• TO DO:
Whenever a line in the records below holds the string "agent", copy it out.

• PROVIDED RECORDS:
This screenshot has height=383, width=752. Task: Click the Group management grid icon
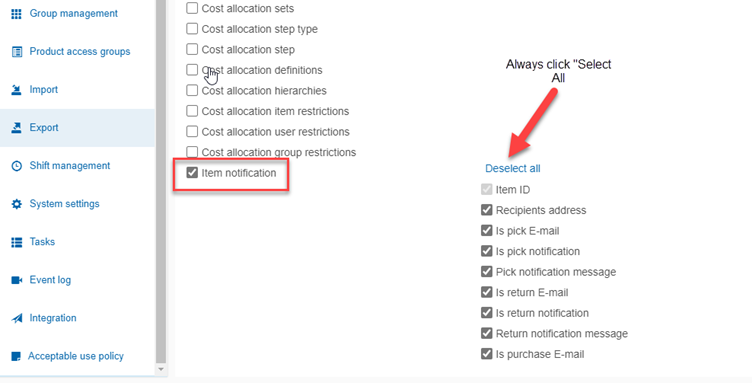tap(16, 14)
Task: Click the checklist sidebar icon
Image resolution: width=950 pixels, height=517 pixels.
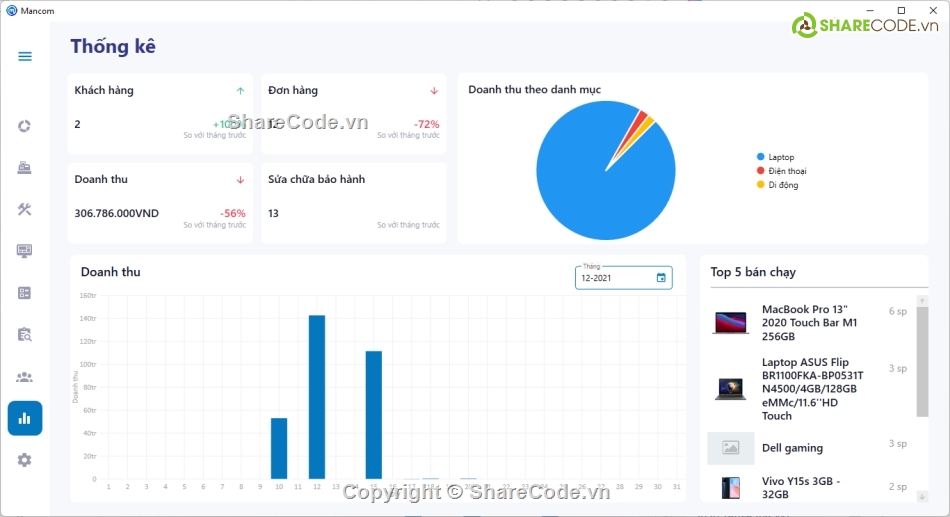Action: pyautogui.click(x=25, y=293)
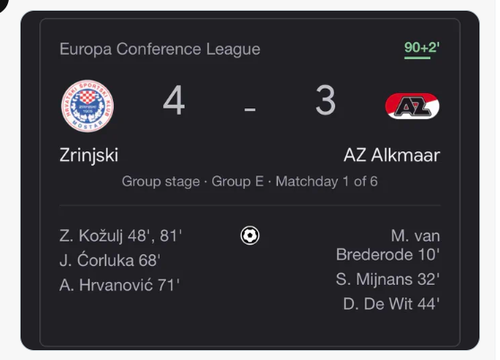
Task: Select the Zrinjski team name
Action: coord(89,155)
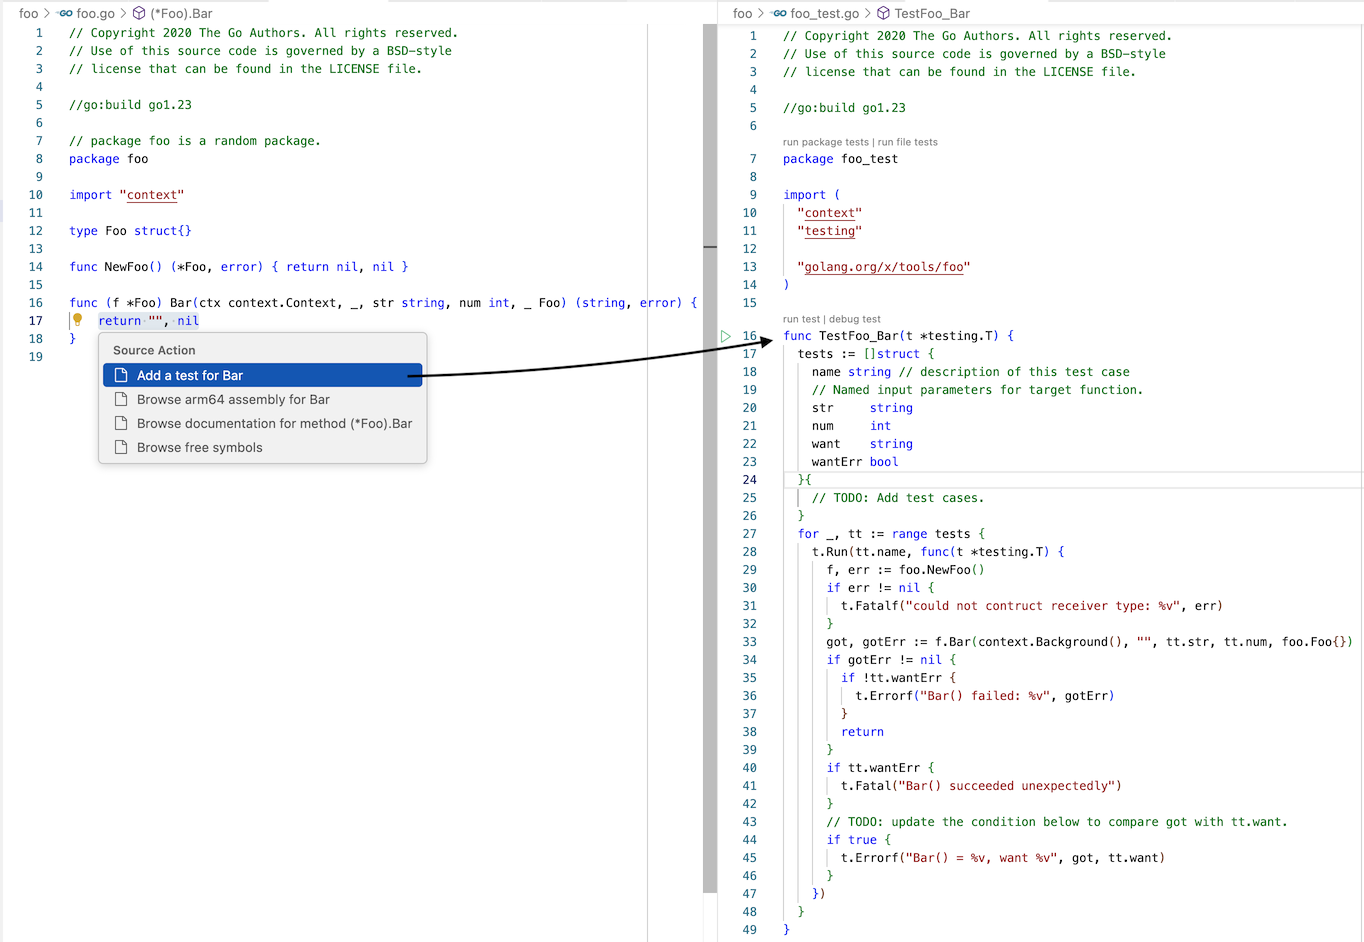Viewport: 1364px width, 942px height.
Task: Follow the "golang.org/x/tools/foo" import link
Action: point(884,267)
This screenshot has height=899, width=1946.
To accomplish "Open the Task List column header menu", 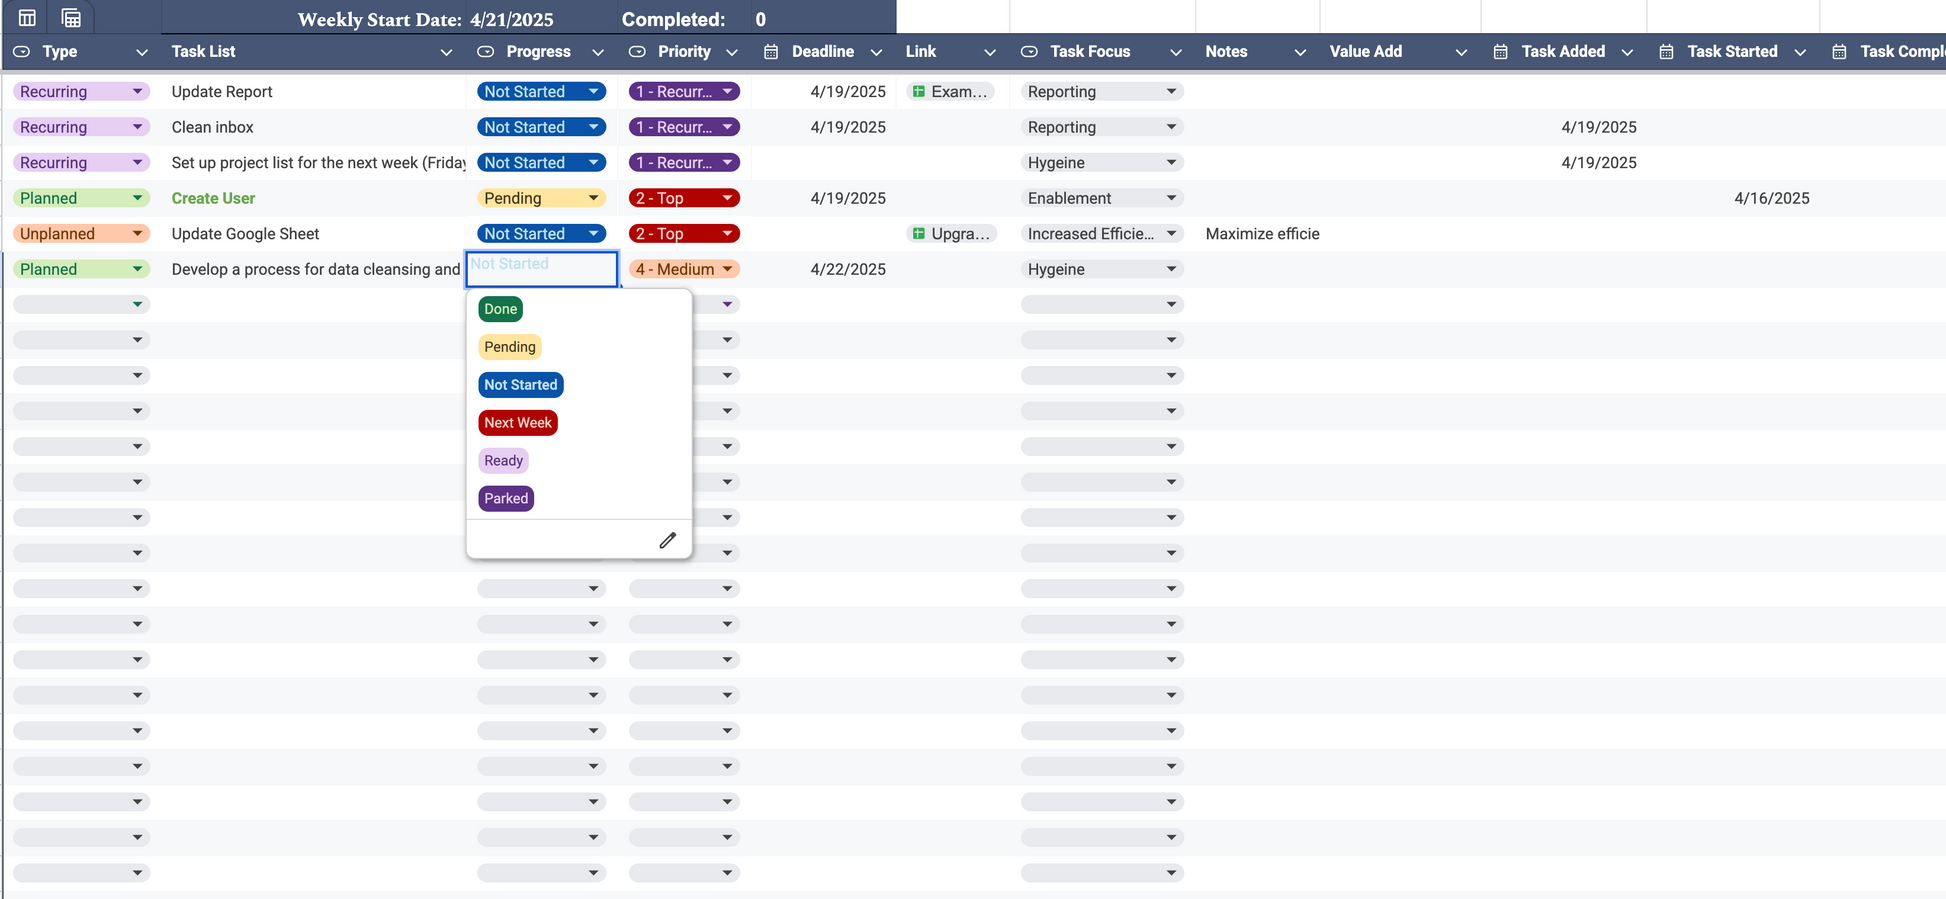I will [446, 52].
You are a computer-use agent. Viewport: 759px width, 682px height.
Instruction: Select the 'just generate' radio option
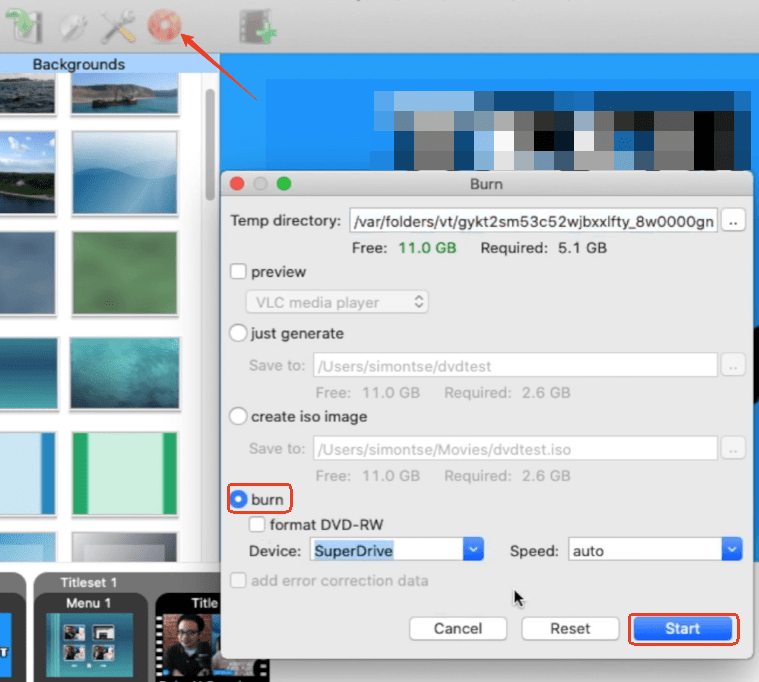tap(239, 333)
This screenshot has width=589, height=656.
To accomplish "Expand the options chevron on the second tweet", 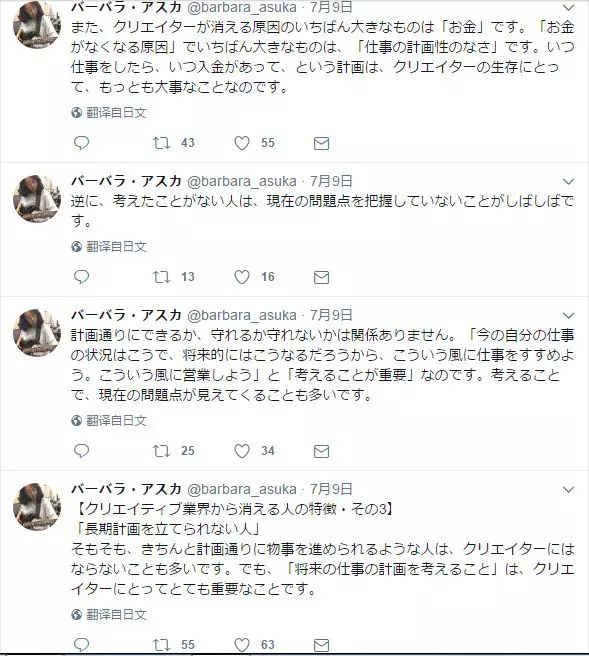I will pyautogui.click(x=568, y=182).
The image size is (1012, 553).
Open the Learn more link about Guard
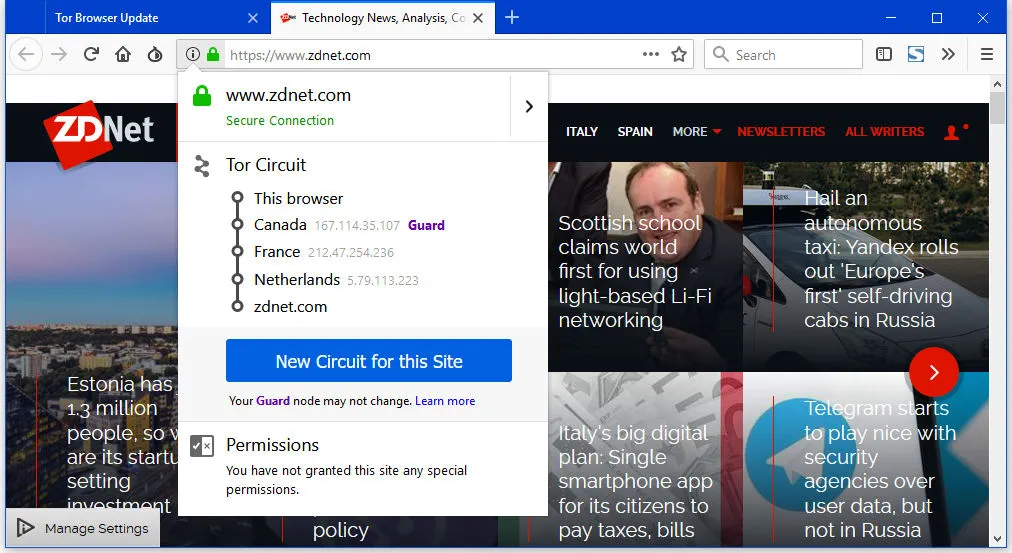coord(445,401)
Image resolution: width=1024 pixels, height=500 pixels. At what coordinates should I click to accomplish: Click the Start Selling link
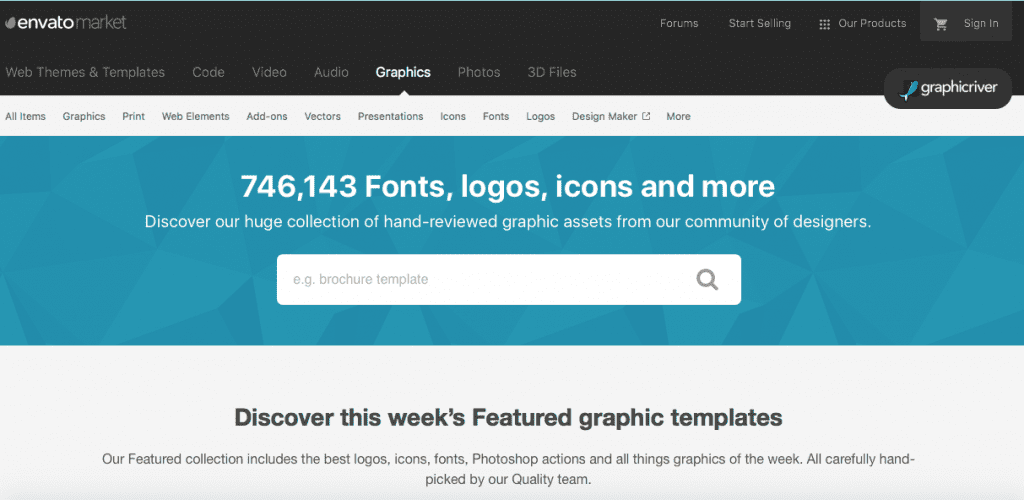tap(759, 24)
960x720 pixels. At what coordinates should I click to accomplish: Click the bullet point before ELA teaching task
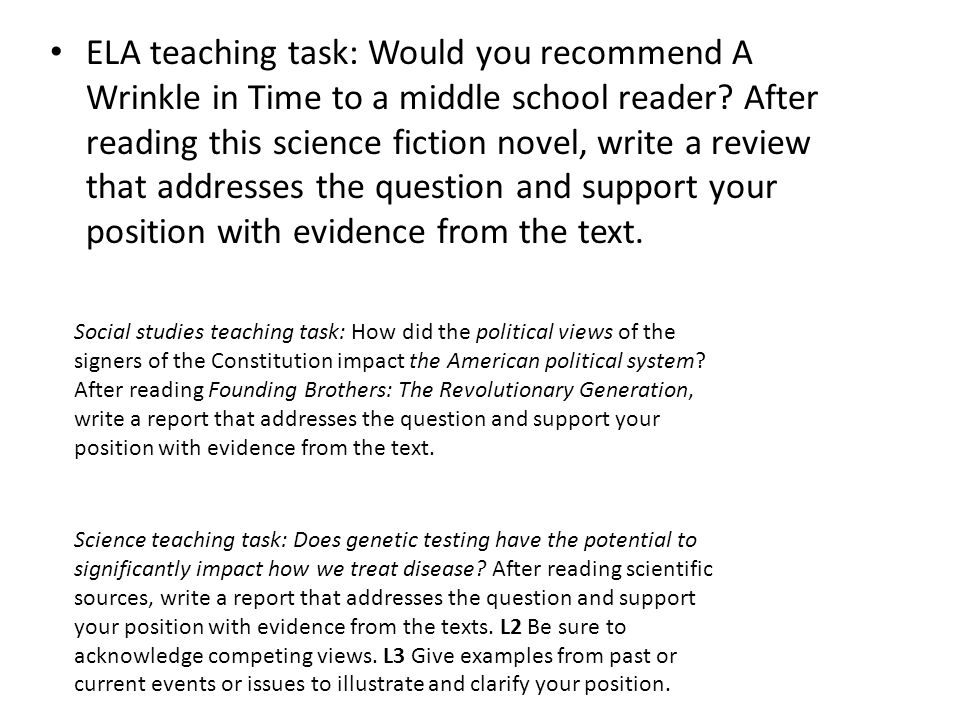pos(56,52)
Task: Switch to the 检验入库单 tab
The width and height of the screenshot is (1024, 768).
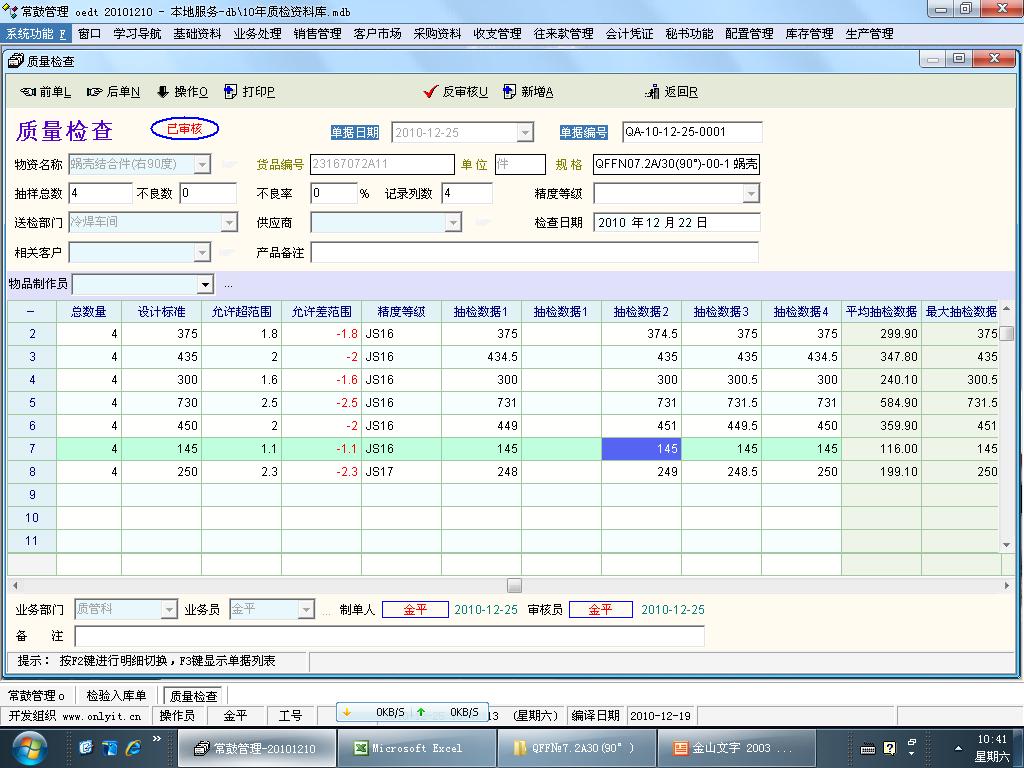Action: (x=116, y=696)
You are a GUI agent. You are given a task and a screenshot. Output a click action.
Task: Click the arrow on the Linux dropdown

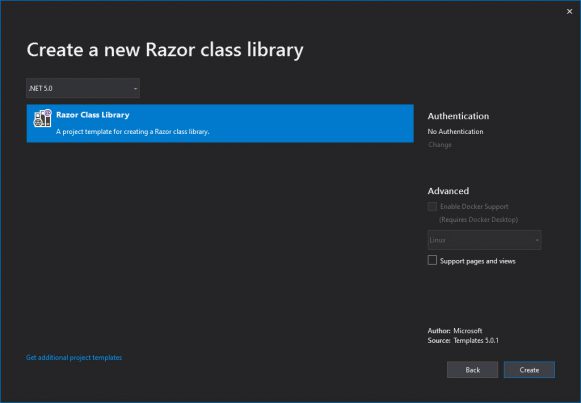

• TASK RESPONSE:
You are a computer-use agent. Viewport: 759px width, 682px height.
You are a GUI agent. You are given a task and a screenshot. Output a click action.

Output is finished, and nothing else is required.